Éric Zemmour avait été condamné à 2.000 euros d’amende avec sursis en février 2011 pour des déclarations racistes faites le 6 mars 2010 sur Canal+ et France 2. Sur la 1ère chaîne, il avait expliqué que les Noirs et les Arabes étaient contrôlés plusieurs fois parce qu’ils étaient des trafiquants de drogue. Sur France 2, il avait défendu l’idée que les employeurs blancs avaient le droit de ne pas embaucher des Arabes ou des Noirs.

10 ans plus tard, le journaliste polémiste a-t-il changé de regard et de discours sur les Noirs et les Arabes de France ? Non. Zemmour continue de tenir des propos méprisants et blessants contre l’islam et l’immigration. Ainsi, le 6 mai 2014, dans une chronique intitulée “En matière de délinquance, notre État fait illusion”, il ne voyait aucune différence entre “les « bandes de Tchétchènes, de Roms, de Kosovars, de Maghrébins, d’Africains qui dévalisent, violentent ou dépouillent” et “les grandes invasions d’après la chute de Rome”. Ce qui a changé, c’est qu’il est candidat à la prochaine élection présidentielle et qu’il espère battre tous ses adversaires afin de sauver cette France “sidérée et prostrée [mais dont] la fureur se perd dans le vide intersidéral des statistiques”, cette France que beaucoup de Français disent ne plus reconnaître.

Je ne reproche pas à Zemmour d’être souverainiste. Moi aussi, je le suis. Je suis partisan de l’Afrique aux Africains et de la France aux Français. Je veux que chacun s’occupe de ses oignons et jouisse de ses richesses au lieu de s’ériger en donneur de leçons et de convoiter le bien des autres. Ce que je lui reproche, en revanche, c’est de ne pas être conséquent avec lui-même. Car comment peut-on être fier d’appartenir à un pays qui demanda en 1966 aux Américains de fermer les bases militaires qu’ils avaient en France et rendre visite à la base militaire française d’Abidjan? Comment peut-on promettre l’immigration zéro aux Français et courir en même temps après l’argent des Africains pour financer sa campagne électorale?  Zemmour estime que la France est de plus en plus envahie par les Noirs mais s’est-il une fois demandé pourquoi ces Noirs quittaient l’Afrique ? Car l’immigration n’est peut-être que la conséquence de la politique française que certains analystes jugent prédatrice et complice des dictateurs africains. Qui sait si les immigrés noirs ne sont pas sur les traces des richesses que la France a pillées en Afrique ? L’histoire de son pays semble passionner le candidat de “La Reconquête” et il a l’air de savoir quel président a fait ceci ou cela en telle ou telle année.
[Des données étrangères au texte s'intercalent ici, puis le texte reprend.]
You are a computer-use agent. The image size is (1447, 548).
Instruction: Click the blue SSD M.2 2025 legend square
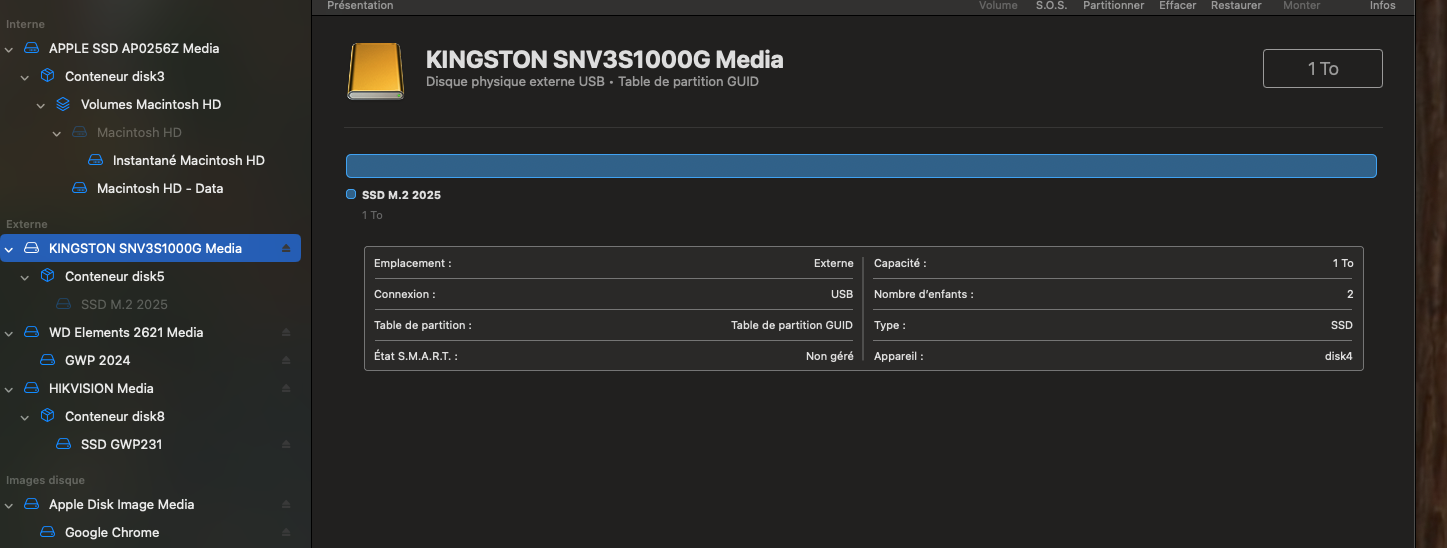coord(351,195)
J’ose croire qu’il connaît aussi ce morceau du discours prononcé par Jacques Chirac en janvier 2001 lors du 21e sommet France-Afrique à Yaoundé : “Nous avons saigné l’Afrique pendant quatre siècles et demi. Ensuite, nous avons pillé ses matières premières ; après, on a dit : ils (les Africains) ne sont bons à rien. Au nom de la religion, on a détruit leur culture et maintenant, comme il faut faire les choses avec plus d’élégance, on leur pique leurs cerveaux grâce aux bourses. Puis, on constate que la malheureuse Afrique n’est pas dans un état brillant, qu’elle ne génère pas d’élites. Après s’être enrichi à ses dépens, on lui donne des leçons.”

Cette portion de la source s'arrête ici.